◆ Data supplied:
— Begin —
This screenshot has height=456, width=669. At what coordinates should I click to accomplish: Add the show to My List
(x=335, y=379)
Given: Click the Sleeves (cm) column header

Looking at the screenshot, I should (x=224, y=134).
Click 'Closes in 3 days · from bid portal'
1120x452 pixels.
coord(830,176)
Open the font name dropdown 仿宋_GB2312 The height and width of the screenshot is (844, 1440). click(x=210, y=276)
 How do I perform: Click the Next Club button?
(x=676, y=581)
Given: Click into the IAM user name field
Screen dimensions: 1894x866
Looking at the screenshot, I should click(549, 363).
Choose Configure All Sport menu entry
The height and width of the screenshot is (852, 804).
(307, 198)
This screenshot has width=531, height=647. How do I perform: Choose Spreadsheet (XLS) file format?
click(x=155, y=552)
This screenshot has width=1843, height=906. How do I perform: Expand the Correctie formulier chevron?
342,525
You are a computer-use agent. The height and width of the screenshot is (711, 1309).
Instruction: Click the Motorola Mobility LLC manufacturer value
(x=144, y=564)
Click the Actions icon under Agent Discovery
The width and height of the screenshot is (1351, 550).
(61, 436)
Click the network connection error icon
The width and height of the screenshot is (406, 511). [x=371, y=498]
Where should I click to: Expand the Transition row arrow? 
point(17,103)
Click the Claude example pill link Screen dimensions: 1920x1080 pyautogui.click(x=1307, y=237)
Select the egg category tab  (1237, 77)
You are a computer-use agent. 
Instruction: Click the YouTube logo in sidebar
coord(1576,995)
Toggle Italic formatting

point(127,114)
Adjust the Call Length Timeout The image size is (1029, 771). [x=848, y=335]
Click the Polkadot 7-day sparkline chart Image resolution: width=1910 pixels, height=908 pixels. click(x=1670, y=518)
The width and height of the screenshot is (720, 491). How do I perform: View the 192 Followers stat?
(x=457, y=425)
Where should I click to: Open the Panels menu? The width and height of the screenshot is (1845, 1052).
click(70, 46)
— End —
◆ Exercise objective: Rewrite every row above, changing each "How do I perform" to "How can I carry out" and leaving everything else as it is.

◆ Response to the task:
This screenshot has height=456, width=669. At what coordinates should I click to accomplish: Add the show to My List
(x=335, y=379)
Given: Click the Sleeves (cm) column header

Looking at the screenshot, I should (x=224, y=134).
Click 'Closes in 3 days · from bid portal'
1120x452 pixels.
coord(830,176)
Open the font name dropdown 仿宋_GB2312 The height and width of the screenshot is (844, 1440). click(x=210, y=276)
 How can I carry out: Click the Next Club button?
(x=676, y=581)
Given: Click into the IAM user name field
Screen dimensions: 1894x866
Looking at the screenshot, I should click(549, 363).
Choose Configure All Sport menu entry
The height and width of the screenshot is (852, 804).
(307, 198)
This screenshot has width=531, height=647. How can I carry out: Choose Spreadsheet (XLS) file format?
click(x=155, y=552)
This screenshot has width=1843, height=906. How can I carry out: Expand the Correctie formulier chevron?
342,525
You are a computer-use agent. The height and width of the screenshot is (711, 1309).
Instruction: Click the Motorola Mobility LLC manufacturer value
(x=144, y=564)
Click the Actions icon under Agent Discovery
The width and height of the screenshot is (1351, 550).
(61, 436)
Click the network connection error icon
The width and height of the screenshot is (406, 511). [x=371, y=498]
Where should I click to: Expand the Transition row arrow? 
point(17,103)
Click the Claude example pill link Screen dimensions: 1920x1080 pyautogui.click(x=1307, y=237)
Select the egg category tab  (1237, 77)
You are a computer-use agent. 
Instruction: Click the YouTube logo in sidebar
coord(1576,995)
Toggle Italic formatting

point(127,114)
Adjust the Call Length Timeout The image size is (1029, 771). [x=848, y=335]
Click the Polkadot 7-day sparkline chart Image resolution: width=1910 pixels, height=908 pixels. click(x=1670, y=518)
The width and height of the screenshot is (720, 491). How can I carry out: View the 192 Followers stat?
(x=457, y=425)
Where should I click to: Open the Panels menu? The width and height of the screenshot is (1845, 1052).
click(70, 46)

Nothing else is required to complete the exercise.